They’ve already said what’s out, but what are the country’s top chefs hoping will be the next big thing?
“We would love to see restaurants concentrating on flavour and not over-complicating a dish to make them look pretty,” says Scot and James. Marthinus thinks the same: “[We need] simple food made really well.”
Affordable fine dining
This one speaks for itself. The top chef wants more South Africans to be able to experience fine dining. “I would like to see top-end restaurants focusing more on the local market,” says George. “Prices should be brought in line with what locals earn. Eating out is an activity we can all enjoy. #Morelocaleateriesforlocals.”
South African heritage
This is a popular one! “I’d like to see the SA trend moving towards the story behind our food and ingredients again,” says Constantijn, “as I think all our provinces and locations have such history and ethnicity that our dishes should move towards explaining that.” Adriaan agrees: “The food trend I would love to see happening is a truly South African way of doing things.

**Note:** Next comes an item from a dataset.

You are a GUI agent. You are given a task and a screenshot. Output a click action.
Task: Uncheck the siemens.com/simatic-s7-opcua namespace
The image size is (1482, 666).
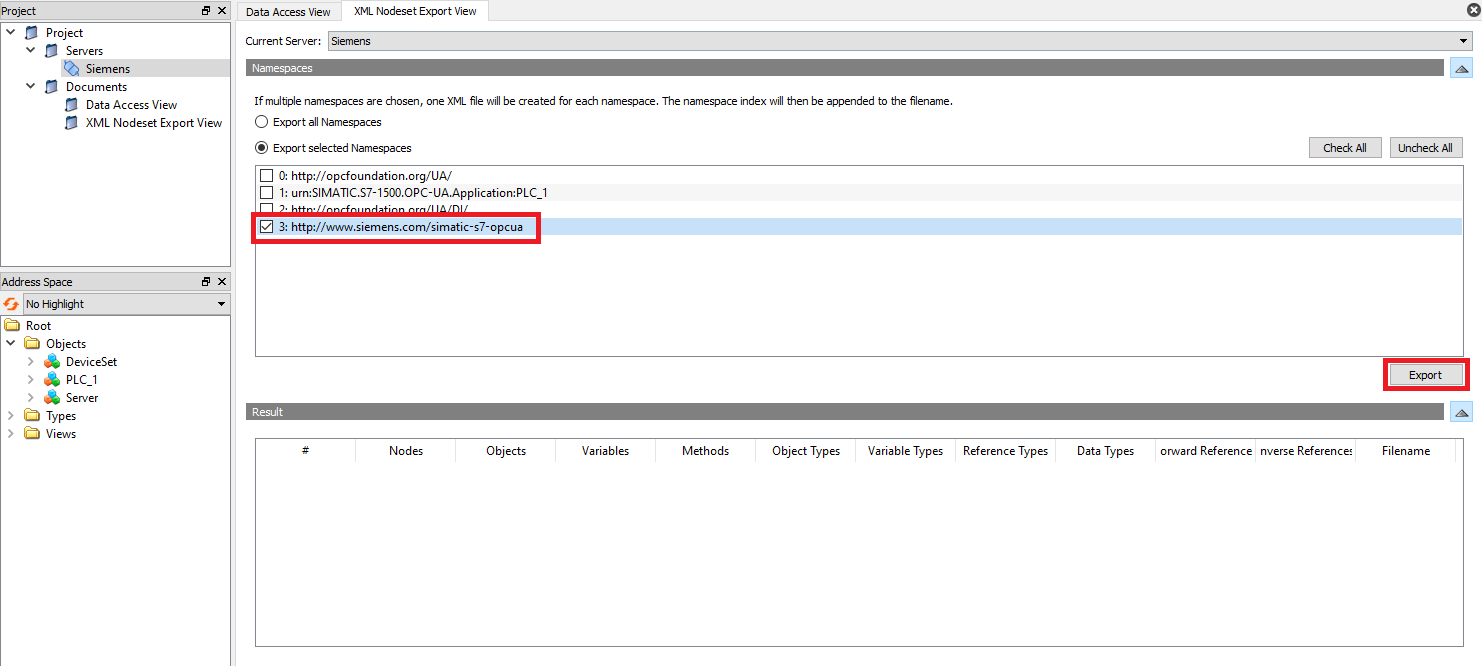[266, 227]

Not to follow the world trends but to use locally grown produce and create a South African identity (not bobotie in a fancy way). The same way it happened in Scandinavia and the Basque area – where even the street food has an identity.”
More specialty restaurants
Anticipated by: Luke Dale-Roberts of The Test Kitchen
Concept restaurants have sprung up here and there, as have one-dish spots, and Luke wants to see more of these eateries with focus: “I think it’s great that lots of little specialty restaurants are starting to pop up.”

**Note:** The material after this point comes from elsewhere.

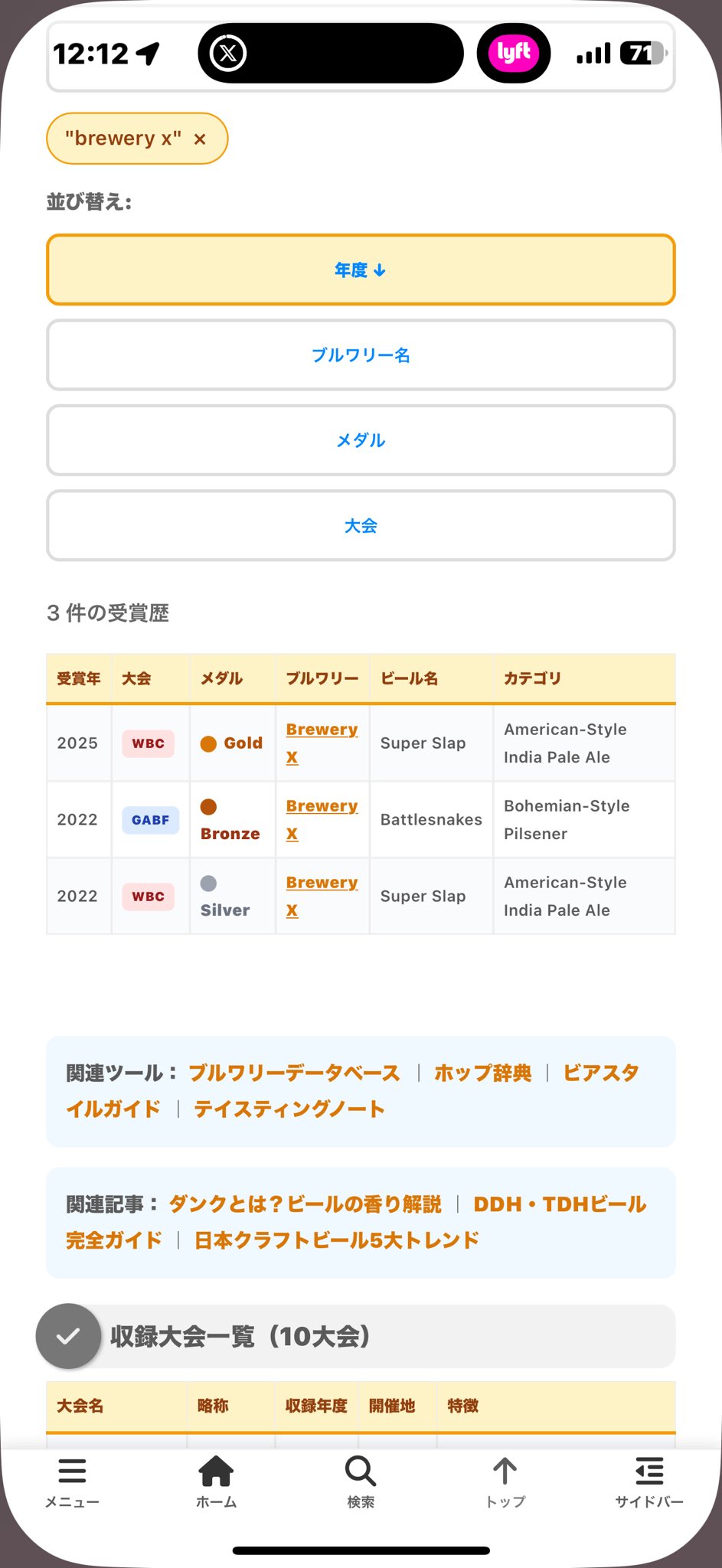Tap the Lyft icon in the status bar
The width and height of the screenshot is (722, 1568).
pyautogui.click(x=514, y=54)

Everyday restaurants taken a step further
“I would like to see a flourish of casual dining restaurants focusing on extremely large unapologetic flavours. These are the restaurants worldwide that are pushing a new direction of food and influencing fine-dining establishments,” says Wesley. Ivor has a slightly different slant on the idea in mind: “Next-level brew pubs with top food and more open-fire cooking”.

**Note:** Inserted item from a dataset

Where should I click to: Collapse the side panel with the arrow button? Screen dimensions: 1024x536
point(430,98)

Anticipated by: Chef Chris Erasmus of Foliage
Whether it’s head chefs cooking together for a charitable pop-up or symbiotic farmer-and-restaurant relationships, food is always better when it’s the result of true collaboration. “I think we are moving away more from commercially produced ingredients, from vegetables to meats and fish,” says Chris. “We started a Whatsapp group in Franschhoek where the chefs collaborate over suppliers, and share backyard-farmed produce and ideas.”
Anticipated by: Chef Peter Tempelhoff of Greenhouse
It’s been gin o’clock for good long while now and even rum has had its moment. Peter’s hoping for whiskey to have its moment in the spotlight next.
Locality and seasonality
Anticipated by: Michael Cooke of Camphors at Vergelegen
It comes as no surprise that our 2017 winner of the Eat Out Woolworths Sustainability Award remains committed to his very important cause. “[There should be] more locally-sourced ingredients on menus, and less ‘freshly-frozen’ products from abroad,” says Michael. “More restaurants putting an emphasis on regionality, immediate location and expressing the restaurant’s environment.”
Anticipated by: Chef Freddie Dias of The Pot Luck Club
“Maybe not so much of a trend, but I would like to see South Africans eating more fearlessly,” says Freddie. “Trying new things and being more open-minded to new foods.”